Cai had done everything he could. He
had filled his days, and endless insomniac nights, with every good
action Theo could ever have prescribed for him. He had worked until
his body failed, and then strapped his mind to the plough and read
and learned until his vision had turned to dazzle. He had subdued
his sorrows in the griefs of others—sat with new widows and
widowers, with mothers of stillborn children. He had taught his
brethren and the villagers, guided their minds and physicked their
bodies.
He might as well have sat here on the
dunes and moped from dawn till dusk, for all the good he’d done
himself. The weary pain inside him had never ceased, and he was so
lonely he wanted to fill up his pockets with rocks and walk out
into the sea. Fen had imagined a moon-bridge that brought souls
together before they met in the flesh.

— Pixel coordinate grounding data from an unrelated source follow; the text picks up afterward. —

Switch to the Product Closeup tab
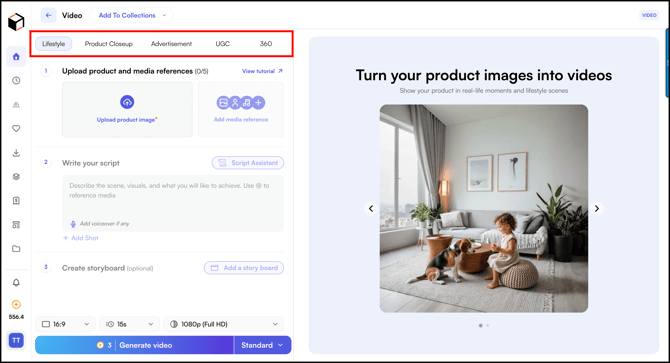The image size is (670, 363). (109, 44)
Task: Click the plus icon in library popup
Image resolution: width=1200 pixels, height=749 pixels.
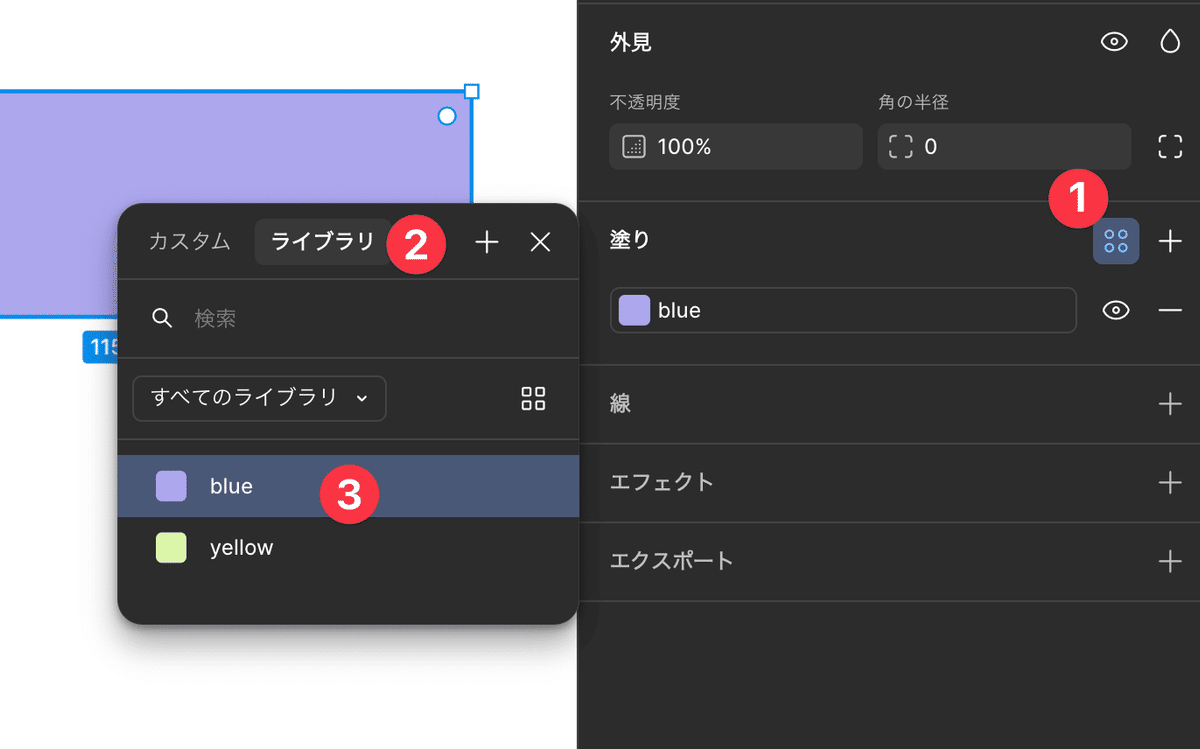Action: (x=487, y=242)
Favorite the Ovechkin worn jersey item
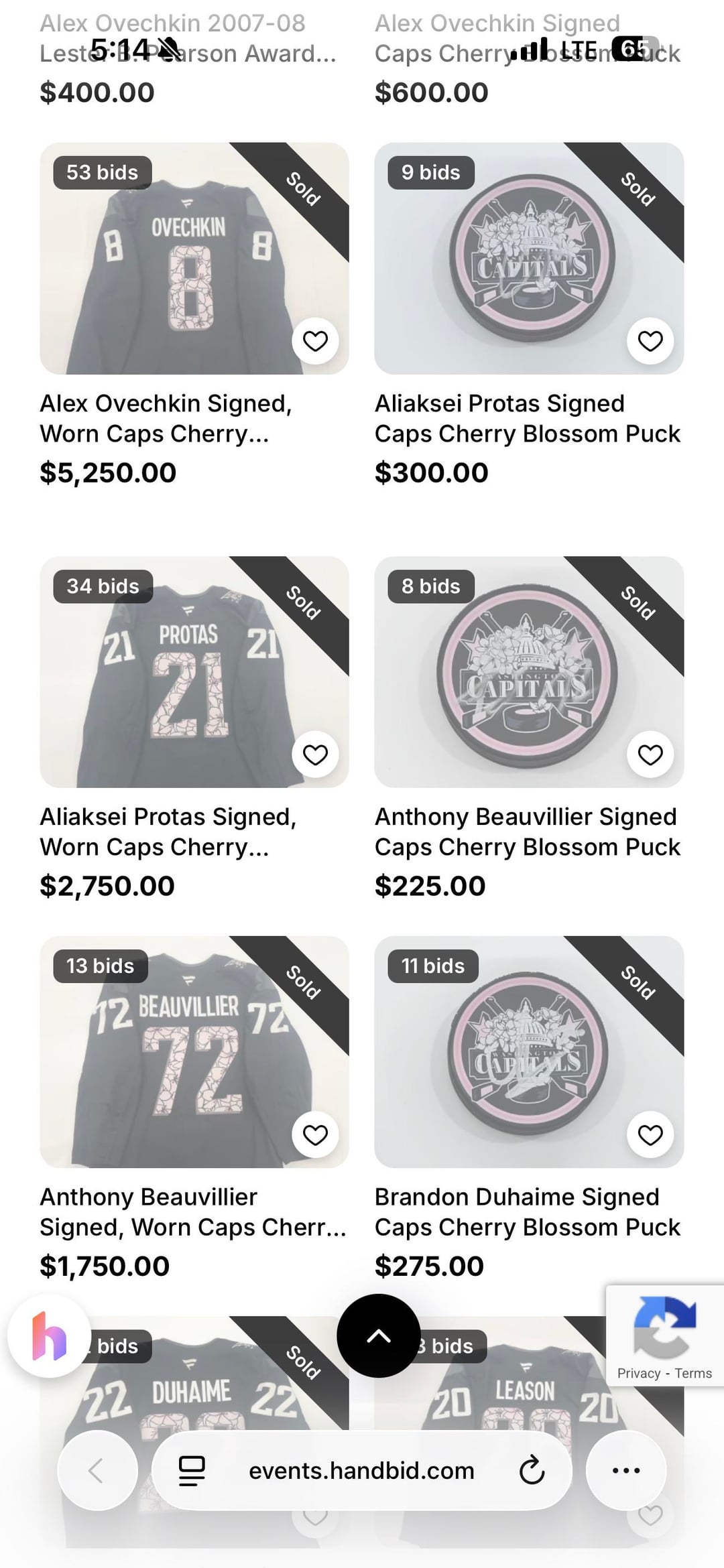 (x=315, y=341)
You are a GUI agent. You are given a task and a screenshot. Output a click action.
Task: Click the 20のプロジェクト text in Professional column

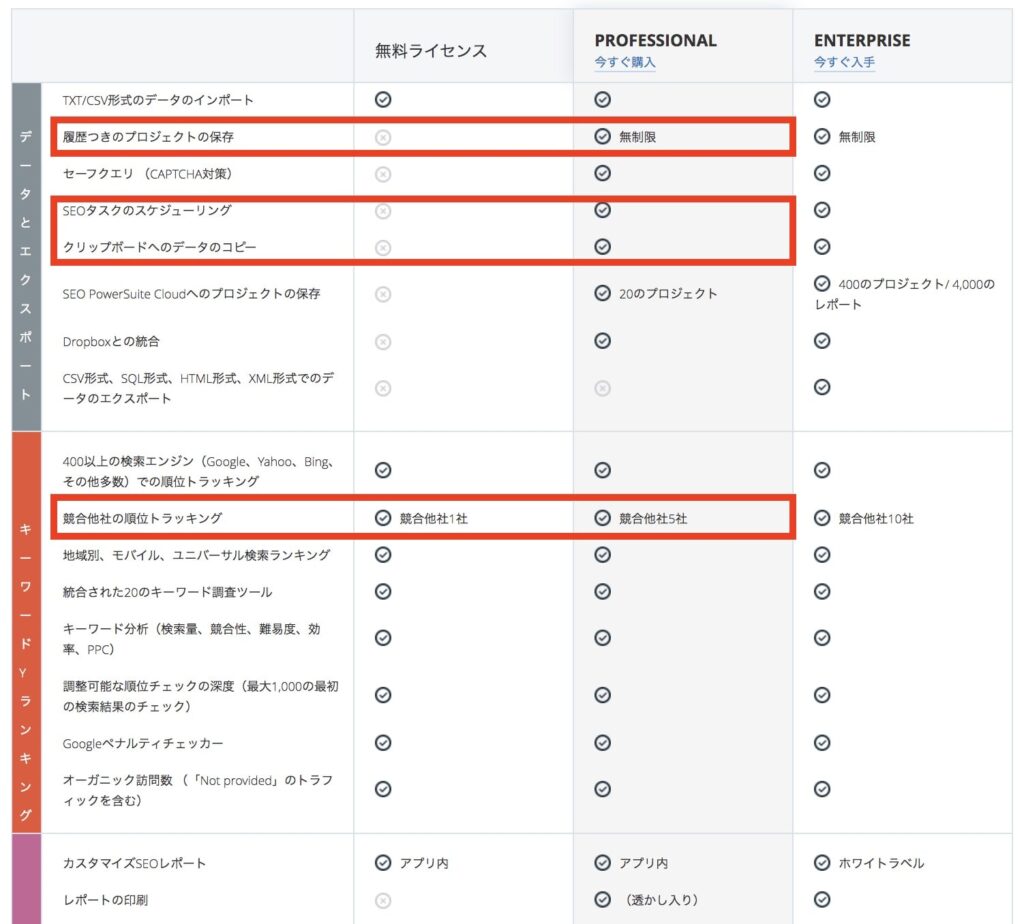[x=667, y=294]
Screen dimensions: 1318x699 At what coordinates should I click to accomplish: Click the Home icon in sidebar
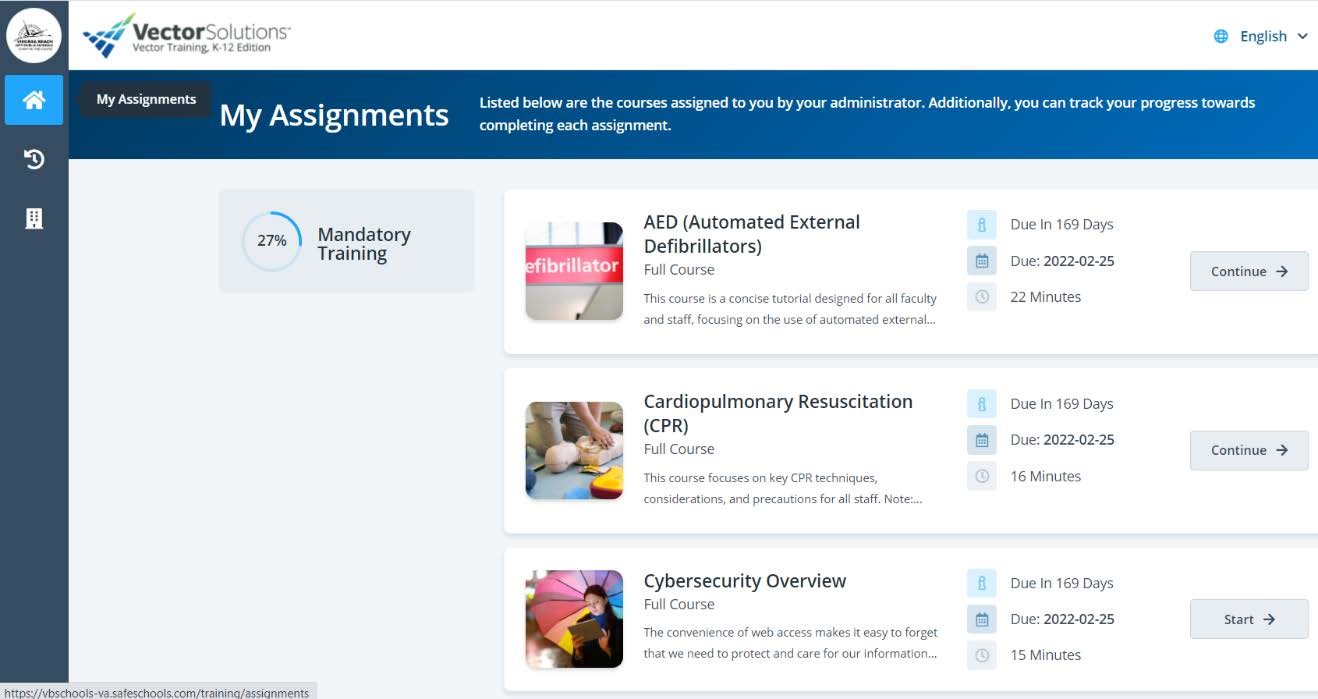(x=34, y=100)
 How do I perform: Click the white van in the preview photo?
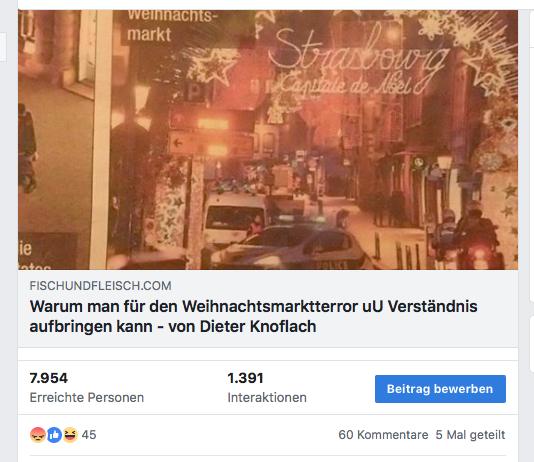tap(236, 218)
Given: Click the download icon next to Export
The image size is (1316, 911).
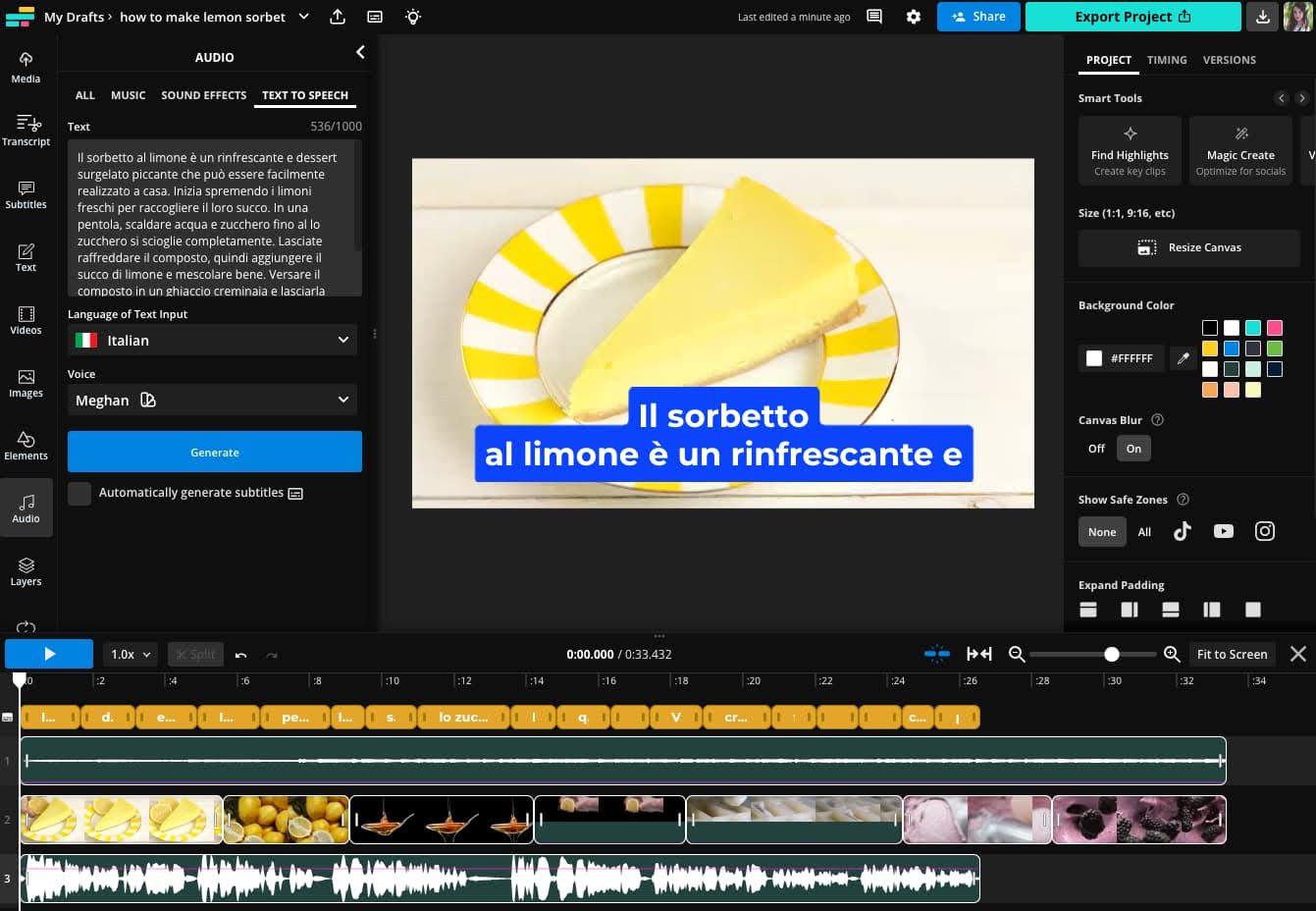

Perhaps Cai could follow the
track of this rising sun on the water, leave his aching skin and
bones behind him with his cassock and…
He jerked upright, scattering sand,
sliding halfway down the dune before he could stop himself. What
was he thinking? He had spent the night immersed in Oslaf’s
griefs—had begun to mix them with his own. Fen wasn’t lying cold
and still beneath the soil. He was vividly alive somewhere, perhaps
riding Eldra hard across the Dane Land marshes, pursuing his duty
as sincerely as Cai had tried to follow his own.
Tried and failed. He couldn’t do
it anymore. What was the point of it all, if one day Fen came home
and he was lying under the damn hawthorns? Cai had seen the look
in his father’s eyes, unsentimental and accurate, sizing him up.
His lung was sticking to the inside of his ribs, or so it felt, and
each day it hurt him more to breathe. He’d known it to happen with
deep wounds like this one—scar tissue forming too fast, too
abundantly, binding and strangling where it should heal.
He scrambled back up the dunes.
If he was going to follow the track of the dawn sun, it had better
be soon. Now, his racing heart told him. Go now. Go now. He could take one of the ponies Broc
had brought. No. If he was going to leave Fara, desert his
brethren, he’d take nothing with him but the clothes on his back. A
huge, sick exultation rose up in him. He would go. Each step he
took—down the long track to the Tyne, and then further south still,
down maybe as far as Eboracum where trading ships set out across
the North Sea—would carry him closer to Fen. God, it was
strange—now that he’d made his decision, he could almost catch his
lover’s scent in the air. A sense of his own failure clawed at him,
but he was past caring.
“Fen,” he gasped, stumbling
out onto the slope where the beehive cells lay curled and dreaming
in the day’s first light. “Fen, I’m on my way.”